Went to PT today. I told the therapist about the pain in my back, as well as explaining the lump in my thigh above the replaced knee from the Copaxone injections.
DH & I also asked how much actual range of motion I am going to get, taking into consideration the spasticity from MS in my legs. She was honest about it all…said the lump prevents the fascia that covers the muscle from moving smoothly. Also said that the pains in the back were partly from compensating for the bad knees for years, but also from spasms tightening the back muscles from MS that won't seem to loosen.
She told us I'd probably not get full range of motion;that I should be prepared to be limited permanently due to the spasms that seem to be permanent, from what she feels and sees.
A bit of the air went out of the tire…I know that I have trouble…but I thought by having this surgery I would be able to be "normal". I wasn't even able to make a full rotation on a bike this summer due to the lack of range of motion in my knee.
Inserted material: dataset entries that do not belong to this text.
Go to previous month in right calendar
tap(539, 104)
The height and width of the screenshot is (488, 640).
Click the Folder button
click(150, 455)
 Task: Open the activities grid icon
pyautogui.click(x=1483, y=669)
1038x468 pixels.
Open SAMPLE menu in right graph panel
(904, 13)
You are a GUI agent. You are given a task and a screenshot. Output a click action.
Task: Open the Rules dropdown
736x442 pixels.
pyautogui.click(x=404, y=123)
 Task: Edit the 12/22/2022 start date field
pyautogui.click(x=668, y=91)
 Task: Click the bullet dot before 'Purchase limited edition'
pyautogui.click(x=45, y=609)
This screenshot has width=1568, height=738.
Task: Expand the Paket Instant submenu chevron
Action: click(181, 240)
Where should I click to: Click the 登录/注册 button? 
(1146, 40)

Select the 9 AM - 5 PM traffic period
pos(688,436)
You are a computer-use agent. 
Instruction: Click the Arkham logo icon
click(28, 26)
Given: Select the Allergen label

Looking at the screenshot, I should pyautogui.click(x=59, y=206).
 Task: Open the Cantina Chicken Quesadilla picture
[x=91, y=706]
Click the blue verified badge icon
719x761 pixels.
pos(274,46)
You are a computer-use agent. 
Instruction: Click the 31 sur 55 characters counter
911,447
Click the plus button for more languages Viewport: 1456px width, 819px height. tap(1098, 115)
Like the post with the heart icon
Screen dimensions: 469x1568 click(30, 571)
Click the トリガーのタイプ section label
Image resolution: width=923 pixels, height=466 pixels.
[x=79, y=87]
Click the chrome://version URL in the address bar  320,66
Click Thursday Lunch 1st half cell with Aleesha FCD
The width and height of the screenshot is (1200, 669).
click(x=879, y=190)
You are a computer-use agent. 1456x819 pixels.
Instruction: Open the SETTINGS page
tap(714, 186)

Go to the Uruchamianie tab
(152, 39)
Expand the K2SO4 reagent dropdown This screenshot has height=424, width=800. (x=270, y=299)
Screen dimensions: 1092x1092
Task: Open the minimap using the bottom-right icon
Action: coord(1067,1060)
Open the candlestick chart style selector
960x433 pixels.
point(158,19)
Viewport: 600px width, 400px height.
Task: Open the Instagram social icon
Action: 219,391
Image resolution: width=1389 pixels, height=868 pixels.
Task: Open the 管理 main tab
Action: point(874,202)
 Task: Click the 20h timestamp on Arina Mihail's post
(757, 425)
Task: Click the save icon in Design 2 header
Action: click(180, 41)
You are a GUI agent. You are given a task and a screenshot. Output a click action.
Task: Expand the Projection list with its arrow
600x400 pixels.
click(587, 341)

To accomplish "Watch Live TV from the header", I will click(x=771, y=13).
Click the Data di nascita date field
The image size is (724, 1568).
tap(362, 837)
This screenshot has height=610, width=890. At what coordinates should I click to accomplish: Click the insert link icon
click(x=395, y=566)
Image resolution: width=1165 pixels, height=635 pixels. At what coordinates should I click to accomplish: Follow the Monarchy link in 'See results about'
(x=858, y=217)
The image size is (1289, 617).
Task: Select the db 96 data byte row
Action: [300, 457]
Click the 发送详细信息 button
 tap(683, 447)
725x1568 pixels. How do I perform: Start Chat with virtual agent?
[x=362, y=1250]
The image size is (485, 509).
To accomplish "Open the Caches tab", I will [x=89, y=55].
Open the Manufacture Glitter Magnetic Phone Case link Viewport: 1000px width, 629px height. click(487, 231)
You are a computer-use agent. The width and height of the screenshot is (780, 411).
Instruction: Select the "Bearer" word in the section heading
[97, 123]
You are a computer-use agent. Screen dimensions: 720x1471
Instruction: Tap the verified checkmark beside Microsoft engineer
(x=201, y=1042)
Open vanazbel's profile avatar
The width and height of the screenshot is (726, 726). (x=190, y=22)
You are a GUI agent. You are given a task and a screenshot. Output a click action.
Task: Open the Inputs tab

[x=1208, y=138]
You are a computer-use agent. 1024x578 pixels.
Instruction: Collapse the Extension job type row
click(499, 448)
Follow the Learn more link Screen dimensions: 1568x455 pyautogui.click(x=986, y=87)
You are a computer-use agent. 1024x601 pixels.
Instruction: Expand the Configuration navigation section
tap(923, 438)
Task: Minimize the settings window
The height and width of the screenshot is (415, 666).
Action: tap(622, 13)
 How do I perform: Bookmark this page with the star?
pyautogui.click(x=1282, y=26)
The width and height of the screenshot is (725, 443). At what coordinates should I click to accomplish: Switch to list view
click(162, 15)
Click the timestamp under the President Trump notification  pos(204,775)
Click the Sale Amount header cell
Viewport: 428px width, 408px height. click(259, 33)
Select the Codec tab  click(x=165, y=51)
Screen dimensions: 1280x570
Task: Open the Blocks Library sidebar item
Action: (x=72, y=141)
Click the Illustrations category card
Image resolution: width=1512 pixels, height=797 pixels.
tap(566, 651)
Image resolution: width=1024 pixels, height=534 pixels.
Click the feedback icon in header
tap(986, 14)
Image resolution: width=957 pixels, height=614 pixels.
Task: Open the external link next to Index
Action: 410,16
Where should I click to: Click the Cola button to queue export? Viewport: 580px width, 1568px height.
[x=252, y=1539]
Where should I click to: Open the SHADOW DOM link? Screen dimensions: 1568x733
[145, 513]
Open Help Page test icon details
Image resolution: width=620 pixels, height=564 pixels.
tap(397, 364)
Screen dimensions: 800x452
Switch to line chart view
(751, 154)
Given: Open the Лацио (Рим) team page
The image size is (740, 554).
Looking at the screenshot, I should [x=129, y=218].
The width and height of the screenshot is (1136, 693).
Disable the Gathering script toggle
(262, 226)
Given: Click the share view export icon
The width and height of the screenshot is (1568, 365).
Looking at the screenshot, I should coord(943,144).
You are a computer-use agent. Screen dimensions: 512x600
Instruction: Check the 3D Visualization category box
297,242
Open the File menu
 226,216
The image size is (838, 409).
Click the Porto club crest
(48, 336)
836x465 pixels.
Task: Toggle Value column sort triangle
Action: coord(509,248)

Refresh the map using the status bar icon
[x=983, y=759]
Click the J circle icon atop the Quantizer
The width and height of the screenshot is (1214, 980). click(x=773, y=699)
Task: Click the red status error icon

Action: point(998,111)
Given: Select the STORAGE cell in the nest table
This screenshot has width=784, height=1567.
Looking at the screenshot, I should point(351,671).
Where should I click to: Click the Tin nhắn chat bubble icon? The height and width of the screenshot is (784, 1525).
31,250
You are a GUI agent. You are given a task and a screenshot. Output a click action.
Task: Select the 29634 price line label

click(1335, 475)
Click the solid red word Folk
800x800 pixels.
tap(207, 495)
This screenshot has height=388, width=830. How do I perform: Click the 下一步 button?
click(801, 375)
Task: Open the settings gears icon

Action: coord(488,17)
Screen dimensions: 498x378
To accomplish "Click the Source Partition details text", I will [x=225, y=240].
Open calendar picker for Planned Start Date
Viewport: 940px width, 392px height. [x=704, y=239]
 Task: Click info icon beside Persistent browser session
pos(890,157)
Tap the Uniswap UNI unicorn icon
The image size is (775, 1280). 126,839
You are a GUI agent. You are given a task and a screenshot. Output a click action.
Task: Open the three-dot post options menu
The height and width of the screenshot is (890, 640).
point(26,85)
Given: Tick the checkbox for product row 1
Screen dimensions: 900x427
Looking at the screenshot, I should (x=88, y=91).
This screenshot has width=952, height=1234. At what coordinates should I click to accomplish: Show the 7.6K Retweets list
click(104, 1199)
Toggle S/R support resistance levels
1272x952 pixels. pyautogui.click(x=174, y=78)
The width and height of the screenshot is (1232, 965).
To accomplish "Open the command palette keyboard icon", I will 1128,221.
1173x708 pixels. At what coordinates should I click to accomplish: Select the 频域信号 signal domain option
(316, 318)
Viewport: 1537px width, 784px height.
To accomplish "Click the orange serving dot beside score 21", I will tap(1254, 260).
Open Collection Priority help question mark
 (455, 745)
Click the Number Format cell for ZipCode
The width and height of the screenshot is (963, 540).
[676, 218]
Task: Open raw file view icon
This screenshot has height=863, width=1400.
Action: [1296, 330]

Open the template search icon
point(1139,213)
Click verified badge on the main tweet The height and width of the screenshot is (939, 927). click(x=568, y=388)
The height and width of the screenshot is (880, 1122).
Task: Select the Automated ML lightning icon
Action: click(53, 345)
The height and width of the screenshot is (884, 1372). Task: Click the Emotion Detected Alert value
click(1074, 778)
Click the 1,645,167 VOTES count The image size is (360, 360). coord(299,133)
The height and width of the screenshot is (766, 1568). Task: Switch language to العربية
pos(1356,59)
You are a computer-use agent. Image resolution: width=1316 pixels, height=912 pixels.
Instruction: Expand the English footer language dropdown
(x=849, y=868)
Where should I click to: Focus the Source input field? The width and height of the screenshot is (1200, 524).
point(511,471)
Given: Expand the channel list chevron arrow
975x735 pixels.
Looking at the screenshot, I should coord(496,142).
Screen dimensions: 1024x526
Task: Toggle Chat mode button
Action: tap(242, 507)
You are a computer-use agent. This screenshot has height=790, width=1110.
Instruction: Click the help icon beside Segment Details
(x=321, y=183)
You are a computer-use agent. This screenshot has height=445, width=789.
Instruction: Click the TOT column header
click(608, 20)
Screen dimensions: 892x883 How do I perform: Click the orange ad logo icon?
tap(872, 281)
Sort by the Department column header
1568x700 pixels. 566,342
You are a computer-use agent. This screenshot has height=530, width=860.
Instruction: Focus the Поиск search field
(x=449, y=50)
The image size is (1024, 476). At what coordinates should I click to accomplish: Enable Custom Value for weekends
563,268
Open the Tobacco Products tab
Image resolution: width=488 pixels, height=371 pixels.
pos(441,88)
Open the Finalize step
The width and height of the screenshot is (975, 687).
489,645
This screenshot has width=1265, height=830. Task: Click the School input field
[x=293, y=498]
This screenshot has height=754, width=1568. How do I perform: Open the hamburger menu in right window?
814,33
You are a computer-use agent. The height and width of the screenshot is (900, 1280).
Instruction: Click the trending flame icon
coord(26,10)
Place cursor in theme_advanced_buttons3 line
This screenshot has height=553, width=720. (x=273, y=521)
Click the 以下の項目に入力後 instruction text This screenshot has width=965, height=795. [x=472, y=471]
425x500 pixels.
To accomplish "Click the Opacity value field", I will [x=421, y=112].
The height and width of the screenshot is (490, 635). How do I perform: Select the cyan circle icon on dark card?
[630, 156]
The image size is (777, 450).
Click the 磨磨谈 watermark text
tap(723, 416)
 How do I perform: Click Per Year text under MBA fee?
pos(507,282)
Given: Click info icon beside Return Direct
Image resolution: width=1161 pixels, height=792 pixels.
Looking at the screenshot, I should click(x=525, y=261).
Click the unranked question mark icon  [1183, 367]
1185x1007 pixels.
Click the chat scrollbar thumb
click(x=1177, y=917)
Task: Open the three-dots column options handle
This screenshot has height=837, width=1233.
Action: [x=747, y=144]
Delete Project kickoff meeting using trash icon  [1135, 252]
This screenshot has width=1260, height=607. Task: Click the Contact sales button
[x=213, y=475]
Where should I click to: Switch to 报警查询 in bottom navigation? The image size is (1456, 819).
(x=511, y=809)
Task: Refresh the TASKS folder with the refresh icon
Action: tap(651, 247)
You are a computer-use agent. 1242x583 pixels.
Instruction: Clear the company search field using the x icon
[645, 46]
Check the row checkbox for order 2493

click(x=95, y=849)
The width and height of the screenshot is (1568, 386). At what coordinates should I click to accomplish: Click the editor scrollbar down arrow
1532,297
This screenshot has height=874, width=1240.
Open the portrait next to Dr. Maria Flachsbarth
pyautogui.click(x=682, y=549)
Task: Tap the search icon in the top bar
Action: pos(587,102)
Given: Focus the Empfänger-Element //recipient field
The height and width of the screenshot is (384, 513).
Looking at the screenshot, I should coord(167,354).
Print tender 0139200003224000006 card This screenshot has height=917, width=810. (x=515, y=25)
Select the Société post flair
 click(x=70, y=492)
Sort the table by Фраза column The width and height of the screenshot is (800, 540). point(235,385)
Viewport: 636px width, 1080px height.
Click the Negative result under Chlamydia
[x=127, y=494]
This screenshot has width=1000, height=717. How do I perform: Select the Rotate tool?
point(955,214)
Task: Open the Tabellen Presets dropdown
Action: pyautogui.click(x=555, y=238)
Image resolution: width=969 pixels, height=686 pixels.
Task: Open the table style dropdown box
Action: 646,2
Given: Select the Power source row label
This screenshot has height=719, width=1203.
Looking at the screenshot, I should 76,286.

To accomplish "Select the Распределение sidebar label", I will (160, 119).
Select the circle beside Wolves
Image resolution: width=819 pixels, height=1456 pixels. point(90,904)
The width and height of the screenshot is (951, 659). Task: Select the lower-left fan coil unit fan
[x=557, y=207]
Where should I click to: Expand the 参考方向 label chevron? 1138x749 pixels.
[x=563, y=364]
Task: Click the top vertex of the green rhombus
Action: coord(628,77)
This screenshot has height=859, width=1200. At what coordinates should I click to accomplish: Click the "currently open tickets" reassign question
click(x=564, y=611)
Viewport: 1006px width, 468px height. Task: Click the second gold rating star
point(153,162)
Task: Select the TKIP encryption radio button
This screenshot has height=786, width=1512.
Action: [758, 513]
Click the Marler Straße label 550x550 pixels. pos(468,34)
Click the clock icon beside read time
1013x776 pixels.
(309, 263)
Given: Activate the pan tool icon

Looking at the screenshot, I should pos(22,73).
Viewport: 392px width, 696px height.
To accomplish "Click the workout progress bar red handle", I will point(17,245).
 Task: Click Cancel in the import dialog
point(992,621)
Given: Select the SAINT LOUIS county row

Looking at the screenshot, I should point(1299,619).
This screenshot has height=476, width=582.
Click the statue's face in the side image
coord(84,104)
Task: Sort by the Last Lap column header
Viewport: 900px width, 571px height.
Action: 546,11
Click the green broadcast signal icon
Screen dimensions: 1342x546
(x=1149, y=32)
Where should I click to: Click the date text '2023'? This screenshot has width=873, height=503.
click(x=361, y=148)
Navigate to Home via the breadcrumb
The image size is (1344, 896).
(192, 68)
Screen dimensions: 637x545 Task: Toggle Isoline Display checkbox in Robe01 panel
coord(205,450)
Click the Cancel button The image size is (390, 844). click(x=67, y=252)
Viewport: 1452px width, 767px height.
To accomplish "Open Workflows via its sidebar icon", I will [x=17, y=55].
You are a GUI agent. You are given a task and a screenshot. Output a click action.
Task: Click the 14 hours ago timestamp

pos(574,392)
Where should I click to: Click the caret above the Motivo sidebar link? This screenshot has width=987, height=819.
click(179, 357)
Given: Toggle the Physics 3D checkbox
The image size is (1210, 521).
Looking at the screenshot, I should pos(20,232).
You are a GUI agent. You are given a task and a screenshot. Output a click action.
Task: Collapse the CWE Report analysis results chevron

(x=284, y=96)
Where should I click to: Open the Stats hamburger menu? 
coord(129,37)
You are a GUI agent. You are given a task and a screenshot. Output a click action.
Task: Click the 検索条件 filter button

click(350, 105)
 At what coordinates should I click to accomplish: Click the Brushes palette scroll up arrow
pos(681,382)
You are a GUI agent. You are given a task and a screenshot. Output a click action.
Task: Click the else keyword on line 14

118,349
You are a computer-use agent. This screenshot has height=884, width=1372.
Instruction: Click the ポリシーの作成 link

She seemed to hint that I will be permanently limited. I told her my workout regimen before I had surgery despite the spasms and the knees…but when i told her I want to be able to ride a horse, ride a bike, hike, snorkel again, etc., she didn't tell me, "No problem…"
It was more, "you have various anatomical and neurologic problems that will inhibit certain things. I will work with you to give you maximum movement; that is our goal…to get you moving at your best."

A bit of my heart broke. She takes the MS more seriously than I do…but I still gave it my all today. I will not give up…but MS stinks!!!!!